A lot of good can be found in the results of Tuesday’s election: the statewide turnout of 37 percent exceeded expectations by half; approval of the turnpike widening showed voters can lay their North-South differences aside; support for bond issues demonstrated a willingness to invest in environmental protection, transportation and handicapped access and safety in public buildings.
Even the defeat of the Forestry Compact, while leaving a big question still unanswered, suggests most want a balance between protecting the woods and preserving property rights and expect the Legislature to find it.
Where the state did not distinguish itself was in rejecting the constitutional amendment to extend voting rights to the mentally ill under the care of a guardian. Calling 195,000 “no” votes discriminatory and mean-spirited may be too harsh. Uninformed, the kindest interpretation, still is a damning indictment.
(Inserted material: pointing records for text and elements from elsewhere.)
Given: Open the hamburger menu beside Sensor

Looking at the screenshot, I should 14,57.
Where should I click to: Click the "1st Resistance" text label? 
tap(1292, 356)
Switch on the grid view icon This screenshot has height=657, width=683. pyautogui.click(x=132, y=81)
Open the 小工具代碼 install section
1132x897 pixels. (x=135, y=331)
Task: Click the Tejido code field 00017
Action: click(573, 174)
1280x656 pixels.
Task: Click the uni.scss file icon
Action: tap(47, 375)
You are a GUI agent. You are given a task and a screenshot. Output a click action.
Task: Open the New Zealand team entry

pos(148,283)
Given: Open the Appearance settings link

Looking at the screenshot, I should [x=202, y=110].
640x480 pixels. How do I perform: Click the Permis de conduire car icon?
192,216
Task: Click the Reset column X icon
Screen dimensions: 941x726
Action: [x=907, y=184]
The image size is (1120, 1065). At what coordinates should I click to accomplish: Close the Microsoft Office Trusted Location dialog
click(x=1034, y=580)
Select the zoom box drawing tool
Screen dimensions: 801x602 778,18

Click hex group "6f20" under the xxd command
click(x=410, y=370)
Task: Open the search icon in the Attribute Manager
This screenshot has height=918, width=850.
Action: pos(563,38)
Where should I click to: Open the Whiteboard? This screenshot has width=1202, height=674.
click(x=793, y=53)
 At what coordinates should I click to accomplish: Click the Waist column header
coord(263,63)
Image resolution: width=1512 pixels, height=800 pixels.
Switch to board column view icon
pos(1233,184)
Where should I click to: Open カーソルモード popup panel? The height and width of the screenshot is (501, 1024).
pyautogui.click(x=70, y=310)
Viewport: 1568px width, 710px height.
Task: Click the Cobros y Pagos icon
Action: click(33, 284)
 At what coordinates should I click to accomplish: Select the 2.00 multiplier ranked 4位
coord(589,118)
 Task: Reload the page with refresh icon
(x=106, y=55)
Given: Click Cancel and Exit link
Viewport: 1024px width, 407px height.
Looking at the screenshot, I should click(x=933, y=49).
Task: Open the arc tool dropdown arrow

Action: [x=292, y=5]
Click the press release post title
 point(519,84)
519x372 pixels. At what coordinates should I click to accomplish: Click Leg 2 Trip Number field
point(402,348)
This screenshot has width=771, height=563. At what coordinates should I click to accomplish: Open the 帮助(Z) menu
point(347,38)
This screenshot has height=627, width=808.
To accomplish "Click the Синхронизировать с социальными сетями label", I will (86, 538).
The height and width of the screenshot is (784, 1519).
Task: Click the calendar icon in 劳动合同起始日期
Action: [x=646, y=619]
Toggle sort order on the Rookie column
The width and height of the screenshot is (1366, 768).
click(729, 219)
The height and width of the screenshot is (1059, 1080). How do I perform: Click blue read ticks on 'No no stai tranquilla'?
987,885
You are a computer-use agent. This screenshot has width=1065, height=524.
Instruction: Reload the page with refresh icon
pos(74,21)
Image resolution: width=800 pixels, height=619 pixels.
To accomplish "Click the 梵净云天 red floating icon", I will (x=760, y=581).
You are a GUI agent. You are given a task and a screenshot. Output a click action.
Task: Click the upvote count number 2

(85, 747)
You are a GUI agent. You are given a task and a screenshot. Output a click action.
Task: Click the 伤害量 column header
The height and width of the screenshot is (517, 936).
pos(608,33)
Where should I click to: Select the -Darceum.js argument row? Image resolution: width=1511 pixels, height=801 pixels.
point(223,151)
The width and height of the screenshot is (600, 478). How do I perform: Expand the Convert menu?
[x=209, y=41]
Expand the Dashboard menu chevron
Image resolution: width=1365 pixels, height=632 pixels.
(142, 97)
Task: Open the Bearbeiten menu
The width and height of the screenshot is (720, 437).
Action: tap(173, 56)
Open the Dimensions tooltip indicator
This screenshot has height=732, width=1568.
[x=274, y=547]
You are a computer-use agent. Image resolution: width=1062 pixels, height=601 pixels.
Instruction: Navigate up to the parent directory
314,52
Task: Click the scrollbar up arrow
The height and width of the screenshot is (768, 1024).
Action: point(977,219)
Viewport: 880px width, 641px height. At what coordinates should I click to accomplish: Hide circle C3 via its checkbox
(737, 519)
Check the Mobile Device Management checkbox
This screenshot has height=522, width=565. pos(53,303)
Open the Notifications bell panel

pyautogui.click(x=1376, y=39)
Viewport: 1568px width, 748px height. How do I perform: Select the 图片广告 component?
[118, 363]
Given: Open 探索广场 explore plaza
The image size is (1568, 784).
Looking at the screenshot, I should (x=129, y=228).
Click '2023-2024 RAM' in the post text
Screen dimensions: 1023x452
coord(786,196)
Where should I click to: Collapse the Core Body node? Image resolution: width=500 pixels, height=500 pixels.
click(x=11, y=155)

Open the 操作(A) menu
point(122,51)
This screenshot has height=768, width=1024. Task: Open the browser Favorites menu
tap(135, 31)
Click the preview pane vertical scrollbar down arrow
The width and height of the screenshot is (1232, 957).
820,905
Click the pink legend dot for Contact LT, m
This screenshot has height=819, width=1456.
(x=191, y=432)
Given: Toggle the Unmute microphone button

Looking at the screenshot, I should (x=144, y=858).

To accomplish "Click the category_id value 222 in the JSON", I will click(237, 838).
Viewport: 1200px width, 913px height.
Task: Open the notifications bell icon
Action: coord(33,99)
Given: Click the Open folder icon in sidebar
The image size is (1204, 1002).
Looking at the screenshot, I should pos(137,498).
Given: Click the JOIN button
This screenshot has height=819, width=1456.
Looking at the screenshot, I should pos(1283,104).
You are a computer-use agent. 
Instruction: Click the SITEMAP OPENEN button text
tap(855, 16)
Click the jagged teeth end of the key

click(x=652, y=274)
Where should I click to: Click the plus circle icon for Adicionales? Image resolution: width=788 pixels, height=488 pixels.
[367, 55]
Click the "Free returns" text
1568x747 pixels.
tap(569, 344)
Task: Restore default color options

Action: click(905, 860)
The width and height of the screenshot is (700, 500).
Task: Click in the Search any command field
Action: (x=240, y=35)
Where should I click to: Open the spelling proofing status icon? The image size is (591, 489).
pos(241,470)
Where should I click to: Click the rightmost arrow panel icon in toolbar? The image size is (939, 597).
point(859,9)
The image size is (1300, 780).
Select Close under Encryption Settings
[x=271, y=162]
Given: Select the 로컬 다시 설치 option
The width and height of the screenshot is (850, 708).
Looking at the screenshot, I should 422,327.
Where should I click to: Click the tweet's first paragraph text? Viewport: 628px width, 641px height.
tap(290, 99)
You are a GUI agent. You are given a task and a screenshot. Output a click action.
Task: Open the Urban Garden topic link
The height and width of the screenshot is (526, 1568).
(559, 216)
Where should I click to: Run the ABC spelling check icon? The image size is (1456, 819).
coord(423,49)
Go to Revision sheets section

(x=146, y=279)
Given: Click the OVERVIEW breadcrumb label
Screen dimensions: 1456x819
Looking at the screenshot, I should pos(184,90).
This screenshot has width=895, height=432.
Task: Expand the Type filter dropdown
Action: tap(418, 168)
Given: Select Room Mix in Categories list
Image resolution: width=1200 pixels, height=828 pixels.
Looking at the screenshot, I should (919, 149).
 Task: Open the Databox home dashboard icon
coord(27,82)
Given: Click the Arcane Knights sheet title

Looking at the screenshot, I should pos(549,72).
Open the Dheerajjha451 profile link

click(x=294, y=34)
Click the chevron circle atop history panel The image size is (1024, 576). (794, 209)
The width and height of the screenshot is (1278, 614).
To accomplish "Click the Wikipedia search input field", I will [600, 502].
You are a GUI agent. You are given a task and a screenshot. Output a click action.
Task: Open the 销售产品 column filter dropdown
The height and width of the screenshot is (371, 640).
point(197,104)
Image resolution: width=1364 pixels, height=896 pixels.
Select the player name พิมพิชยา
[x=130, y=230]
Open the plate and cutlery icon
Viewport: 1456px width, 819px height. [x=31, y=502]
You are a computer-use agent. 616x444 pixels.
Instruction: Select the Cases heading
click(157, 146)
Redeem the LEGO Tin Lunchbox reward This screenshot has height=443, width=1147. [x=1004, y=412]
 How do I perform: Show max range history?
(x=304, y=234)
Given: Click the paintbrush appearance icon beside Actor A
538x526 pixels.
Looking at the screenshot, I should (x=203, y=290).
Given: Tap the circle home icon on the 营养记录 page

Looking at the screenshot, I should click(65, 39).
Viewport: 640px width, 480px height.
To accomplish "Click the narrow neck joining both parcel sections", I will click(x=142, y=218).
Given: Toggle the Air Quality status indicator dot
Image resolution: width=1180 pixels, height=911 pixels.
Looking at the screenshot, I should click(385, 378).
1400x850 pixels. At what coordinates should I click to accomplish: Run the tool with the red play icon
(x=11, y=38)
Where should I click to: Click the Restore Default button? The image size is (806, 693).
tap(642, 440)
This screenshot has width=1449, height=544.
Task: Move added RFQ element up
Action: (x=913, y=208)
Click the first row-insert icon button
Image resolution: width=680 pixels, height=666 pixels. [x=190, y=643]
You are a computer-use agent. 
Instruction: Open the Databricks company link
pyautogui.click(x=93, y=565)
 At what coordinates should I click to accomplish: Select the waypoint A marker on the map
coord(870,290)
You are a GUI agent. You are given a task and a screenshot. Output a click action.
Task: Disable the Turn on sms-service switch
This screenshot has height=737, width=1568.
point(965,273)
And so, for now at least, every resident over the age 18 gets to vote — newcomers, part-timers and short-termers, the illiterate, imprisoned murderers, liars, card cheats. Even patients confined in mental hospitals. Everyone except the 200 or so who struggle to be part of society while dealing with mental illness — perhaps depression or just the inability to manage personal finances — and who need help, often found in a group home, to do so.
Proponents of the amendment, advocates for the mentally ill and the legislators who sought to remove this anachronism from the state constitution, blame the defeat on several factors — confusion about what guardianship is, the stigma of mental illness, the lack of adequate programs to dispel the myths, the wording of the ballot. And, of course, the leading cause of electoral failure these days — not having enough money to stage a slick advertising campaign.
Such a campaign should not have been necessary here. The issue was adequately covered in the news media — print and electronic — in stories, editorials and guest opinion pieces. The information was there. Too many voters simply failed to digest it before they stepped into the booth. Complex issues like clearcutting and turnpike safety may need splashy ads to be understood; basic issues of civil rights should not.